In preparation for this activity,download a number of suitable videos that might inspire the pupils: footage of the moon landing, snippets of documentary about the disaster in Aberfan, some Pathe news footage of WW2, video clips showing the chaos caused by earthquakes and hurricanes, there are lots out there to look at. For the PowerPoint templates, I have adapted an idea from this website , and used their format to create a Modern Newspaper Template and an Aged Newspaper Template.
Now the perfect web resource to start the research element off for us (in my opinion anyway) was the BBC’s ‘On this day’ section. It has a handy link to all the relevant news pupils might choose to use on the right hand menu and is a fun way to search for things. In addition the BBC is a trustworthy website to use and the information on each story is presented in an informative and interesting manner. You could start off by searching for birthdays to see what stories came up but not all the dates were usable or of interest.

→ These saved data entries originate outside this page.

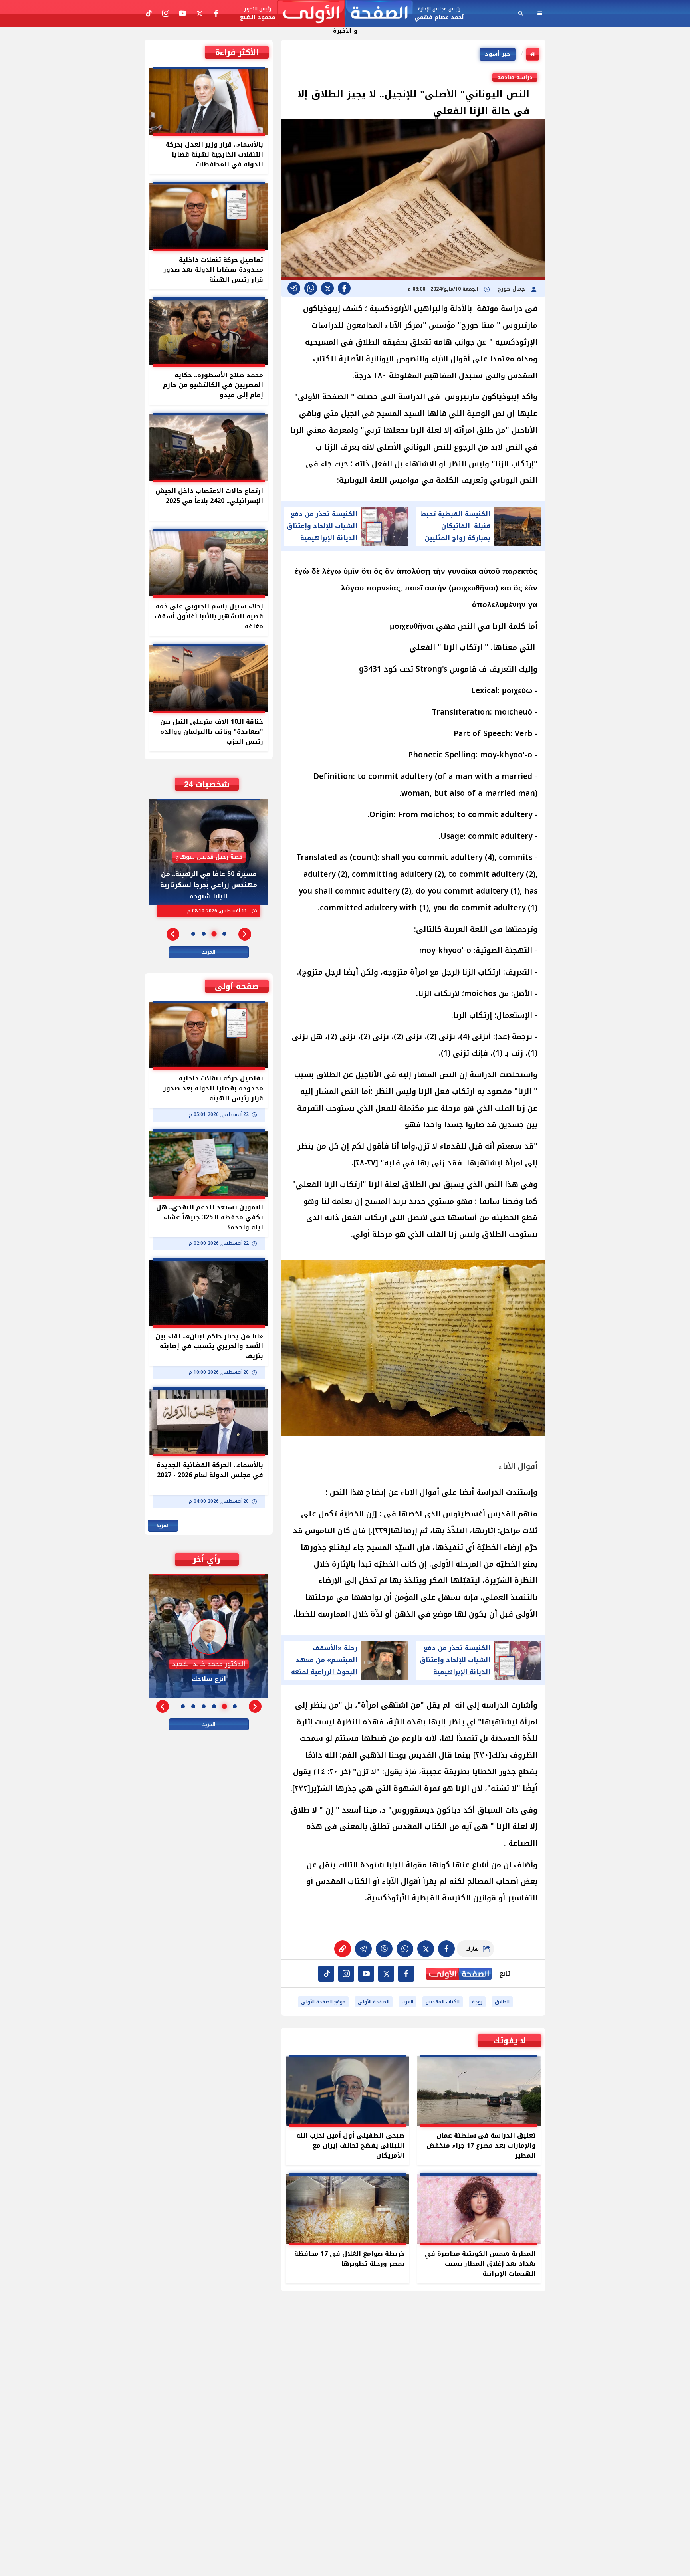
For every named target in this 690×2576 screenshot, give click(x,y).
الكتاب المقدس (443, 2001)
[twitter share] (327, 288)
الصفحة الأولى (373, 2001)
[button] (244, 934)
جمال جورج (512, 288)
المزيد (209, 952)
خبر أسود (497, 54)
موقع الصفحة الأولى (323, 2001)
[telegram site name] (366, 1974)
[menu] (540, 13)
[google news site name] (406, 1974)
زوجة (477, 2001)
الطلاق (502, 2001)
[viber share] (294, 288)
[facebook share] (344, 288)
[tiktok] (326, 1974)
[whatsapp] (342, 1948)
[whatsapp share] (310, 288)
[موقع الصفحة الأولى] (345, 13)
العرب (407, 2001)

Luckily there are lots of great famous dates that link in well with a number of topics and are easy to search for, including 21st July (easy to remember as it’s my husband’s birthday), April 4th (thank you U2 for making sure I remember this one), 1st May, September 19th and numerous others!!
This is an activity that can easily be tailored for a number of age groups and topics. It might lead pupils to appreciated why we now have building regulations and guidelines for health and safety. They might work out why there’s a character called Buzz in Toy Story. But, most of all, this is an activity that can show pupils how things that happened in the past can shape the future.